### DIRECTION:
Could you put all the lines below into a JSON list of strings, one string per line, leaving out any blank lines?

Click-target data
⁂

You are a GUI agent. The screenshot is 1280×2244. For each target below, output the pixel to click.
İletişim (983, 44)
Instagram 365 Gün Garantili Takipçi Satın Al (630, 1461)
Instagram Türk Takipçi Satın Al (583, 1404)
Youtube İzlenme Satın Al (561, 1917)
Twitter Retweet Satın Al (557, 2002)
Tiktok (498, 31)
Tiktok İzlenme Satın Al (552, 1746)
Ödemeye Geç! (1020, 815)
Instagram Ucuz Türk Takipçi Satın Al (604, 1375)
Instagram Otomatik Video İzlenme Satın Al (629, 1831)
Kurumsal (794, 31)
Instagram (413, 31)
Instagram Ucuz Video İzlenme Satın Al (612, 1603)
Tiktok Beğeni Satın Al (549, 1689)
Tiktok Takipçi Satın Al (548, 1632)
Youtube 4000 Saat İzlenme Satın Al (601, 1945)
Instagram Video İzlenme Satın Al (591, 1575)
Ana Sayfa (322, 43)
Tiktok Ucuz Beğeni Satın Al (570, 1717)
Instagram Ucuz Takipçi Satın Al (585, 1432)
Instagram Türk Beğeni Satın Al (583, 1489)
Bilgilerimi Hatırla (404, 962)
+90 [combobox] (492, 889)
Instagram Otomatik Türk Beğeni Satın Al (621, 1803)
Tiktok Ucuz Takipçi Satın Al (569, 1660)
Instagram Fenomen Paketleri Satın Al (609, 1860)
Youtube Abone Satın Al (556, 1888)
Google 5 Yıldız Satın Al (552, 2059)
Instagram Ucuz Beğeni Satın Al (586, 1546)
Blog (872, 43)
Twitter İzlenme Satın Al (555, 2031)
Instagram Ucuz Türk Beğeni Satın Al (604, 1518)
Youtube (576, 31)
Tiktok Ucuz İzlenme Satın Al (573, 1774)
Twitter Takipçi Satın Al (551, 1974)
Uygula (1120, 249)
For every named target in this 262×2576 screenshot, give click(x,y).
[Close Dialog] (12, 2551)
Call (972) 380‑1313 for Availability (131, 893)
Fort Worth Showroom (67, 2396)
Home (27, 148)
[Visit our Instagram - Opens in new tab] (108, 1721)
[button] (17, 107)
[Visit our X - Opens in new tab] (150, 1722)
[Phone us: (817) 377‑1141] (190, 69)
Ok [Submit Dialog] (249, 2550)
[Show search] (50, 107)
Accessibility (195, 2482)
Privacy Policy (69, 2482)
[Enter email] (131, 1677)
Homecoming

⁂

### THE OUTPUT:
[
  "You are a GUI agent. The screenshot is 1280×2244. For each target below, output the pixel to click.",
  "İletişim (983, 44)",
  "Instagram 365 Gün Garantili Takipçi Satın Al (630, 1461)",
  "Instagram Türk Takipçi Satın Al (583, 1404)",
  "Youtube İzlenme Satın Al (561, 1917)",
  "Twitter Retweet Satın Al (557, 2002)",
  "Tiktok (498, 31)",
  "Tiktok İzlenme Satın Al (552, 1746)",
  "Ödemeye Geç! (1020, 815)",
  "Instagram Ucuz Türk Takipçi Satın Al (604, 1375)",
  "Instagram Otomatik Video İzlenme Satın Al (629, 1831)",
  "Kurumsal (794, 31)",
  "Instagram (413, 31)",
  "Instagram Ucuz Video İzlenme Satın Al (612, 1603)",
  "Tiktok Beğeni Satın Al (549, 1689)",
  "Tiktok Takipçi Satın Al (548, 1632)",
  "Youtube 4000 Saat İzlenme Satın Al (601, 1945)",
  "Instagram Video İzlenme Satın Al (591, 1575)",
  "Ana Sayfa (322, 43)",
  "Tiktok Ucuz Beğeni Satın Al (570, 1717)",
  "Instagram Ucuz Takipçi Satın Al (585, 1432)",
  "Instagram Türk Beğeni Satın Al (583, 1489)",
  "Bilgilerimi Hatırla (404, 962)",
  "+90 [combobox] (492, 889)",
  "Instagram Otomatik Türk Beğeni Satın Al (621, 1803)",
  "Tiktok Ucuz Takipçi Satın Al (569, 1660)",
  "Instagram Fenomen Paketleri Satın Al (609, 1860)",
  "Youtube Abone Satın Al (556, 1888)",
  "Google 5 Yıldız Satın Al (552, 2059)",
  "Instagram Ucuz Beğeni Satın Al (586, 1546)",
  "Blog (872, 43)",
  "Twitter İzlenme Satın Al (555, 2031)",
  "Instagram Ucuz Türk Beğeni Satın Al (604, 1518)",
  "Youtube (576, 31)",
  "Tiktok Ucuz İzlenme Satın Al (573, 1774)",
  "Twitter Takipçi Satın Al (551, 1974)",
  "Uygula (1120, 249)",
  "For every named target in this 262×2576 screenshot, give click(x,y).",
  "[Close Dialog] (12, 2551)",
  "Call (972) 380‑1313 for Availability (131, 893)",
  "Fort Worth Showroom (67, 2396)",
  "Home (27, 148)",
  "[Visit our Instagram - Opens in new tab] (108, 1721)",
  "[button] (17, 107)",
  "[Visit our X - Opens in new tab] (150, 1722)",
  "[Phone us: (817) 377‑1141] (190, 69)",
  "Ok [Submit Dialog] (249, 2550)",
  "[Show search] (50, 107)",
  "Accessibility (195, 2482)",
  "Privacy Policy (69, 2482)",
  "[Enter email] (131, 1677)",
  "Homecoming"
]